Who said, ” Be careful what you ask for, you just might get it.”?
In my ties for the Tree the first year I went to the Dance, my overarching prayer was to truly know and integrate self-love. I’d been dancing around the notion for a several years unable to really connect my head and my heart. In the year that followed, an unexpected initiation brought an answer to this prayer. My second dance, how do I multiply abundance was a concern I took to the Tree. A subtle shift of perception opened the way forward, again answering my pray.
Leading with my heart and managing my mind/ego, among other things, came through the day I left for the Dance. I’d thought I had procrastinated my ties. Instead, I realized that unconsciously I had waited. Waited until I could get out of the way allowing for what was really needed to come though. I had waited for my ego to get out of the way.
The Dance was a hard one in many ways and still I felt cradled in exactly the best way possible. Incredible lightning and thunder, a downpour. Intense heat. Dust. Confrontations with myself. Uninterrupted connectivity to the Tree. A full moon. The drum. Songs. Opportunities to listen. Hearing the sound of my flesh being cut from my body, incredibly loud in my ears, like stormy ocean waves crashing to the beach. The fullness of my prayers. Babies. Catching my ego flare. Ravens on the wing, their voices evoking joy in my body and calling my attention to them over and over. Raven, who’s medicine supports my going into the darkness of my mind to bring out the light of understanding as loving kindness to illuminate my heart.

• DATA:
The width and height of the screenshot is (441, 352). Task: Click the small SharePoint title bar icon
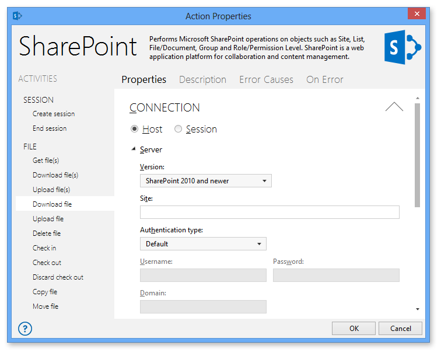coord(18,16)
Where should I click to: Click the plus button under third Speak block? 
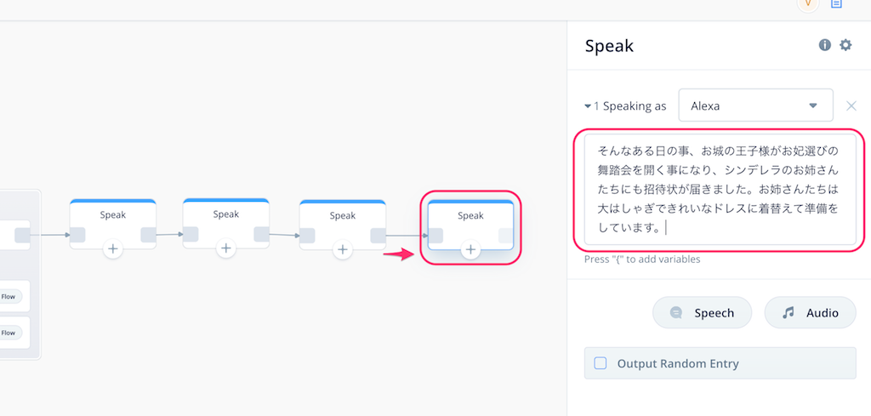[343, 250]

• REQUIRED ACTIONS:
• a. What is the Spanish translation of this sentence from the reflection on the Dance: "The Dance was a hard one in many ways and still I felt cradled in exactly the best way possible."?
• b. Can you carry the reflection on the Dance forward from its final sentence about Raven?

• RESPONSES BY ITEM NUMBER:
• a. La Danza fue dura en muchos sentidos y, aun así, sentí que me acunaban exactamente de la mejor manera posible.

• b.
I came away from the Dance with more questions than answers. My landing, or re-entry as some folks call it, was immediate and intense. Day one, I laid low, oddly baking a peach pie in 90+ degree heat. I avoided the festivities of the Fourth of July. I found it a BS celebration. Freedom and independence really a bore that pissed me off. Freedom and independence my ass! Not for the Indigenous Peoples, nor the African Peoples, or even the exploited Chinese. How can I possible celebrate when this truth lay beneath the colorful noise of fireworks? Sometime during this day was the first time I got a message about how the prayers in this years ties would be answered. Then again the next day, the same message and a tool for guidance. Medicine that has waited for the right time to come forward, augment my work. I admit, I’m afraid. I turn in, I laugh in the face of my fear – for on the other side of darkness is light, liberation, a happy heart. Isn’t this what I prayed for? Yes, and still, I wasn’t ready for shadow work. It’s time though. No more dipping my toes into the dark waters. Time to dive in. Having medicine for my personal work, having medicine be my work in the world, I shall receive. My willing heart will lead me into the scary crevasses of my mind. The medicine and self-love will illuminate the darkness. Everything I want is on the other side of fear.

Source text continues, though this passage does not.